Today I feel exhausted. I’m really mad at myself because I can’t stay awake and all I want to do is sleep. That’s not a bad thing right? Well it is if you want to BLOG! I haven’t been thinking much about babies today. Oh wait… I did once while I was at WalMart. I saw this gift card with cute little baby booties on them and got all dewy-eyed.

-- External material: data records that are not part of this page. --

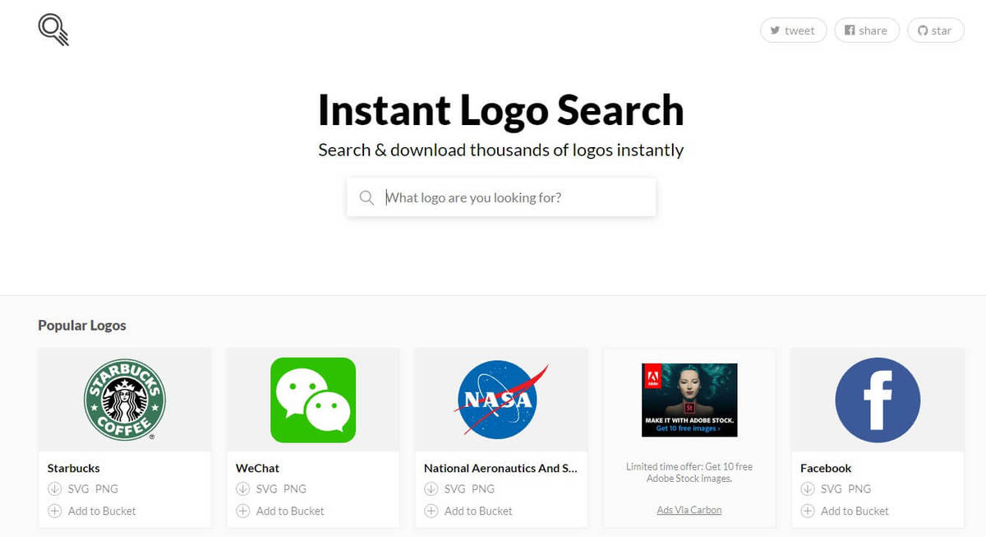The image size is (986, 537).
Task: Download the WeChat logo as PNG
Action: (x=293, y=488)
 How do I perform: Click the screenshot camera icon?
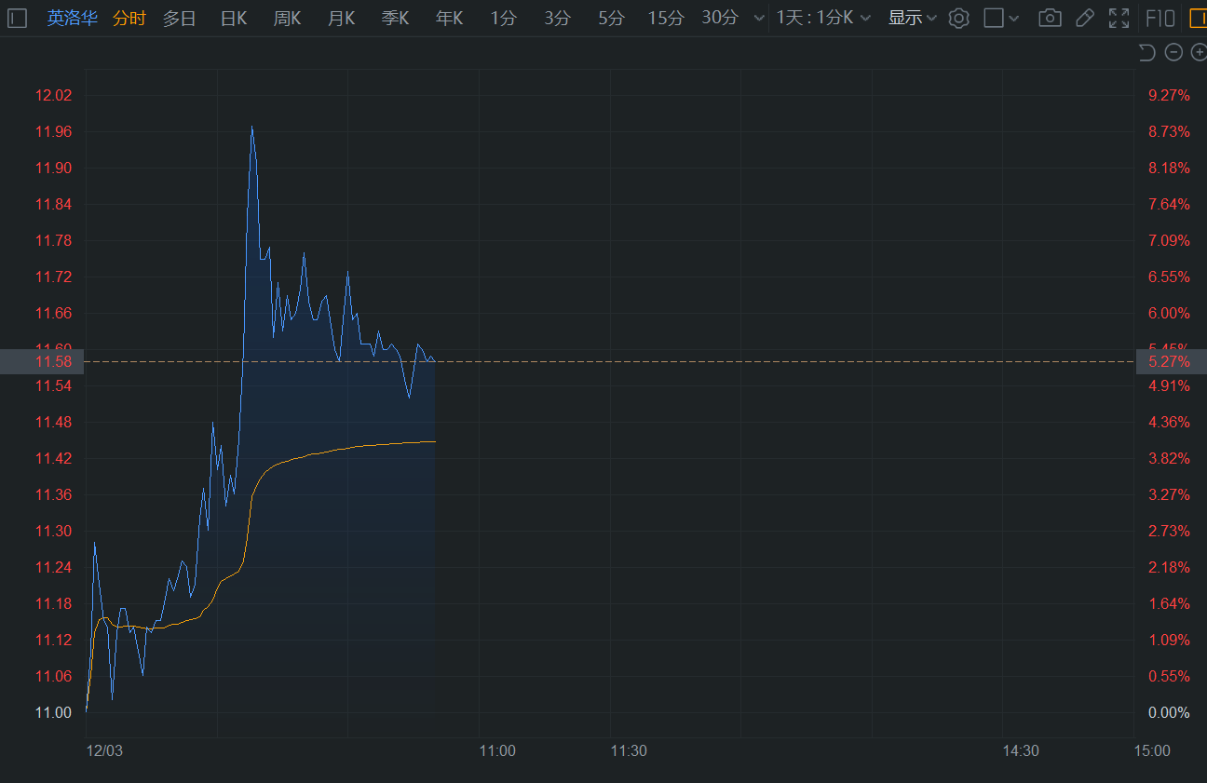coord(1050,18)
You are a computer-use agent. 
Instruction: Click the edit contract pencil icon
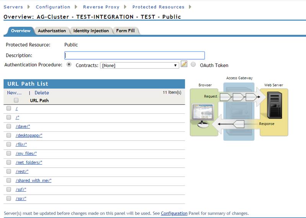(184, 65)
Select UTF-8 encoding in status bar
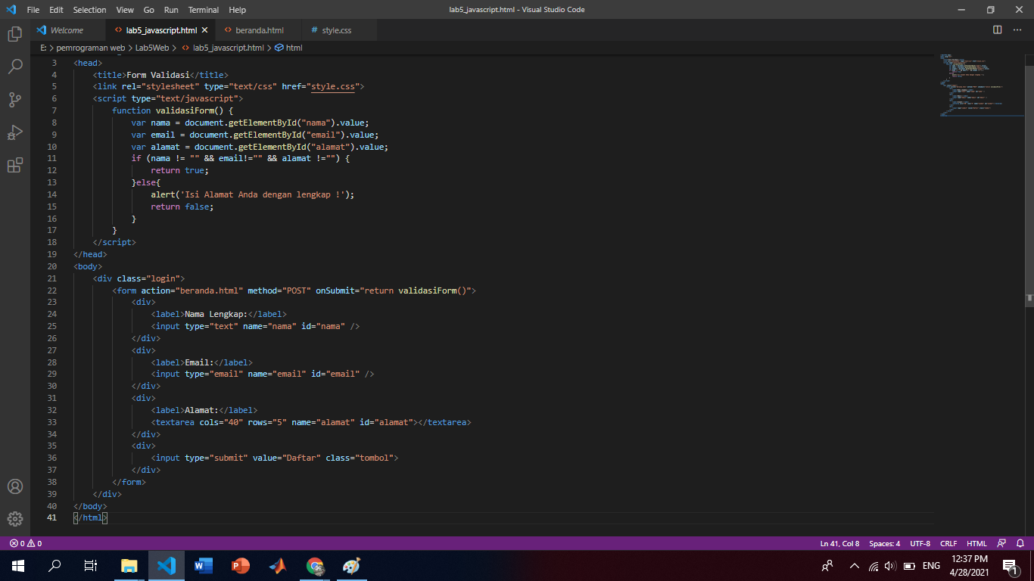 click(920, 542)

I’m not feeling like I want kids today. Nope, I’m too tired for kids today. Maybe tomorrow I’ll change my mind.


Mammatalk says:

Oops! I missed this poll. Well, I had always planned to start my family in my late twenties. Then I hit my late twenties and I was still single. Ooops. So, I had my kids at 34 and 37. Worked for me. I think that your experience and stage of life has more to do with it than an actual age. I am so glad I waited b/c I am more mature and I had ten years of teaching experience under my belt. I had all that time to practice on other people’s kids. Although, I don’t think I had the energy I used to! Also, I know I am going to be a tad bit grey when they graduate. Pros and cons with everything. Good luck with your venture.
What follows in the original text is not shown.